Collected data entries
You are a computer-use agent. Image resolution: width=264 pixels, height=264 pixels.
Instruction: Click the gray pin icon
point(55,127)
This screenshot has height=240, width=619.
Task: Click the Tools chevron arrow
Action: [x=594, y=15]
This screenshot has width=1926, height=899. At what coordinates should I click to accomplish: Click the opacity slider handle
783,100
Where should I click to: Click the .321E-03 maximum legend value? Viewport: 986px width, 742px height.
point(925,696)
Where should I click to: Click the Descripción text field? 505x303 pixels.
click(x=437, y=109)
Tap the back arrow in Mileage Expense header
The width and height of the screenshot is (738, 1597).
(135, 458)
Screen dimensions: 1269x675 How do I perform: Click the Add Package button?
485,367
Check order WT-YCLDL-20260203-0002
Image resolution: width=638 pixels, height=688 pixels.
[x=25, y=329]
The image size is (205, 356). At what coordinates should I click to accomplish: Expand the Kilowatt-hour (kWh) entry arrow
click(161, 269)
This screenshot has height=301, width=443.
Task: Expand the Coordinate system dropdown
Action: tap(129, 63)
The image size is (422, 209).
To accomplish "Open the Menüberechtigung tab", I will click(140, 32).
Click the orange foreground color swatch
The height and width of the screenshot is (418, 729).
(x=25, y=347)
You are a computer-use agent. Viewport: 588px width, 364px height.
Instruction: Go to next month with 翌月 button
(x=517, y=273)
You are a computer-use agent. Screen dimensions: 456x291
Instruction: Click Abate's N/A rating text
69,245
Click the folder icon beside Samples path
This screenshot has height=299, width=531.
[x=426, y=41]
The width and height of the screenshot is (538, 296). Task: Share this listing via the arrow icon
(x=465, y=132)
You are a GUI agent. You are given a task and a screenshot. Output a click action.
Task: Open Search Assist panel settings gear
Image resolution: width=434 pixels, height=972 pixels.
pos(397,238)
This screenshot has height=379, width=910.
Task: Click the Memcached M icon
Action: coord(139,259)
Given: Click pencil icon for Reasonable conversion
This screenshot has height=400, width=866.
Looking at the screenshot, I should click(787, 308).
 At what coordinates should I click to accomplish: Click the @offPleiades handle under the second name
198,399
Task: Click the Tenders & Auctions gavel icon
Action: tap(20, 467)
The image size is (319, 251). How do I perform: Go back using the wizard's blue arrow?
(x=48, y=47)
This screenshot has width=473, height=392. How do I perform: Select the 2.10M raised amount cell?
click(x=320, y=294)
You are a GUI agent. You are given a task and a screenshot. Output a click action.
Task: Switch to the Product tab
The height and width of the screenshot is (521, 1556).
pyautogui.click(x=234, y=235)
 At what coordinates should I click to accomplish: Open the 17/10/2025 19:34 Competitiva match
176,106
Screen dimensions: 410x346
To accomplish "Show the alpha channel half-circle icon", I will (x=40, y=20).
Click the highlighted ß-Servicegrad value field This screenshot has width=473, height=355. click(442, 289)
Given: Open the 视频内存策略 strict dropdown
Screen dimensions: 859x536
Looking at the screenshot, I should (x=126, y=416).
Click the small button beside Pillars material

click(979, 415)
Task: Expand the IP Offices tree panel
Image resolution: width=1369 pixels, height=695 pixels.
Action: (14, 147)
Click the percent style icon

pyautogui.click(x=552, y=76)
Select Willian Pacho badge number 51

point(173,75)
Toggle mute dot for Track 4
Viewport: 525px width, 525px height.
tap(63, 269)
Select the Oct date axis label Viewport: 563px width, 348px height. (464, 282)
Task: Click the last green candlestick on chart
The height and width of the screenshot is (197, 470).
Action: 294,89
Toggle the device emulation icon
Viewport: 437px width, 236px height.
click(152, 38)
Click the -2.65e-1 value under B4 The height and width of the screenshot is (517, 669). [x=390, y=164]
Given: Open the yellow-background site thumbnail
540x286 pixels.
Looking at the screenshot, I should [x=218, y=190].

> **ASSIGNMENT**
Which lines in the records above include the word "panel"? Copy them out.

> **REPLY TO THE EXERCISE**
Task: Open Search Assist panel settings gear
Task: Expand the IP Offices tree panel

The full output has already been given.